Know what though? If I slipped up in the last month, I'll admit to it. I just did not want to leave anybody behind to a grisly, horrifying, meaningless, loveless, pseudolife of lies and deception. I would rather slip up trying to give aid, and get hurt in the process, than risk being 'self-absorbed' 'and' 'comfortably' 'ignorant' as those of mankind always seem to be. I think I underwent a big test, a test relating to my inner (????) character this month. I hope I passed it (*gulps*) in the eyes of the people I care about.
My dual trial / trial partner theory is on the ropes, but whatever happens, I will hold onto it until I deactivate the "Big Bang Gem" which brought on this whole scenario. The theory makes me vulnerable, but that is just a vulnerability which I will have to carry with me. I have faith. I just wonder how long I have to hurt like this today, and I hope I do not become hateful and bitter (like the enemy) as a result of today's lessons.

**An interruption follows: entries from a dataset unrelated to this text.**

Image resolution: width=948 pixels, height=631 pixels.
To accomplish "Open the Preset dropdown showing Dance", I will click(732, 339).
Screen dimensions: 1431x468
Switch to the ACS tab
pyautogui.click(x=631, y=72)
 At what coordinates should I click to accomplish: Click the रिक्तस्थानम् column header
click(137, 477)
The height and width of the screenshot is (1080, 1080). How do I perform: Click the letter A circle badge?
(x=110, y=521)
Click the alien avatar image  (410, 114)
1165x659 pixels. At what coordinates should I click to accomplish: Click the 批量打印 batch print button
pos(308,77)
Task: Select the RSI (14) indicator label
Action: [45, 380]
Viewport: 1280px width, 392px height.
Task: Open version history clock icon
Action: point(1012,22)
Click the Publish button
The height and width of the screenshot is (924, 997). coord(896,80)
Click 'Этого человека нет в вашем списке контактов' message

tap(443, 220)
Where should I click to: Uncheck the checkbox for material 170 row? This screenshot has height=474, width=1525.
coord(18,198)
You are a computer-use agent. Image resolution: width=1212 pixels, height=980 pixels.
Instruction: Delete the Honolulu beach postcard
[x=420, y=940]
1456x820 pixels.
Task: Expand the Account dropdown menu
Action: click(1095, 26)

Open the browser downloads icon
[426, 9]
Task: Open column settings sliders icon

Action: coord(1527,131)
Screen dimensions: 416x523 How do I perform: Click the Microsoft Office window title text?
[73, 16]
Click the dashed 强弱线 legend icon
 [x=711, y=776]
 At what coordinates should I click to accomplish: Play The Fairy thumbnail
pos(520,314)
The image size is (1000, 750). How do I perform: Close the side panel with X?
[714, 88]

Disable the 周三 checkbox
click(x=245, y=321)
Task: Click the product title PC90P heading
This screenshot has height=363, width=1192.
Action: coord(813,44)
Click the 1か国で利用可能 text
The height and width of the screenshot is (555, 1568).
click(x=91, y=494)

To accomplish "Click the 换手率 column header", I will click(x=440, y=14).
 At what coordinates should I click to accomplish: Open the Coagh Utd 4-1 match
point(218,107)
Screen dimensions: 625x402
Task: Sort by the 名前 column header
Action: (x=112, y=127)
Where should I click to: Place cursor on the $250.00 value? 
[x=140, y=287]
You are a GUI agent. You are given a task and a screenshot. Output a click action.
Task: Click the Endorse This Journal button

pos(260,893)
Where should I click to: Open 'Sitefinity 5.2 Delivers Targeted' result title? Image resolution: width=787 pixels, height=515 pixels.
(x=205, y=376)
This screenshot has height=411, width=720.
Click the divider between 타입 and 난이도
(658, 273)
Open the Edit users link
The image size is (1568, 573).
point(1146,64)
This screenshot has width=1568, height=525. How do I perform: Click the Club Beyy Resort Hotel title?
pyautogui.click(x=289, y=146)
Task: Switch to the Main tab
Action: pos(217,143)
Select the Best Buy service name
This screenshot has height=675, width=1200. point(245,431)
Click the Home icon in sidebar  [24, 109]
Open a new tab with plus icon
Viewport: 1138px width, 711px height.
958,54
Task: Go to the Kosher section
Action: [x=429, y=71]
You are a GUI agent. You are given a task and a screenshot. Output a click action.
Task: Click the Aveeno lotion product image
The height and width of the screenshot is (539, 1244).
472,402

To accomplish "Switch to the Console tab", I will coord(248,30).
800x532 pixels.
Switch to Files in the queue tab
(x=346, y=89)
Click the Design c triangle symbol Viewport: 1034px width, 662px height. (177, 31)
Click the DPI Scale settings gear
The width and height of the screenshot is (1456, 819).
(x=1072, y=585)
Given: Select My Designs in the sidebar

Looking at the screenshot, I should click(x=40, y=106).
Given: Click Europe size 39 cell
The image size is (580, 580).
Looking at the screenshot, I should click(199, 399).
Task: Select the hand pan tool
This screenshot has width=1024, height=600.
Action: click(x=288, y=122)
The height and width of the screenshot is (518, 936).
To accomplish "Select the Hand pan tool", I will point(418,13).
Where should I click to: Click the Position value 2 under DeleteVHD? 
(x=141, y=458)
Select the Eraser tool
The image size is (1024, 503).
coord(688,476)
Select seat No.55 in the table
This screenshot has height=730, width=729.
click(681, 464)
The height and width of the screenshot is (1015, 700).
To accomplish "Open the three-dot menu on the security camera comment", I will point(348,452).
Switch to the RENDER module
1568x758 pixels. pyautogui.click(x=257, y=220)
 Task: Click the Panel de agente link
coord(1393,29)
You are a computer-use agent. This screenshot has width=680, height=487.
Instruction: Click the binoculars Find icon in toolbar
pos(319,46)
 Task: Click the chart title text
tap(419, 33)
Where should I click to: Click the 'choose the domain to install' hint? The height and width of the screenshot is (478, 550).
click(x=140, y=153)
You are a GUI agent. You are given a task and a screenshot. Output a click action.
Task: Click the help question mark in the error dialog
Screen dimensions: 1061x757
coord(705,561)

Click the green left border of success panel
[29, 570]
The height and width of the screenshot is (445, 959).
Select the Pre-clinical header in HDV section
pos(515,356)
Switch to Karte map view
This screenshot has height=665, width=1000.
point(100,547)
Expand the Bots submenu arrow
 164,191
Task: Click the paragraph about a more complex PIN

I give thanks to the beings who have made, and continue to make my abilities possible. There is no greater a gift in all existence, than the true and loyal friendship of people who actually care about you ~~ and your wellbeing (and no less than you care about them and their wellbeing). True friends can not be born, created, made, nor replaced. They are truly precious. Truly precious, and meant to be eternally protected.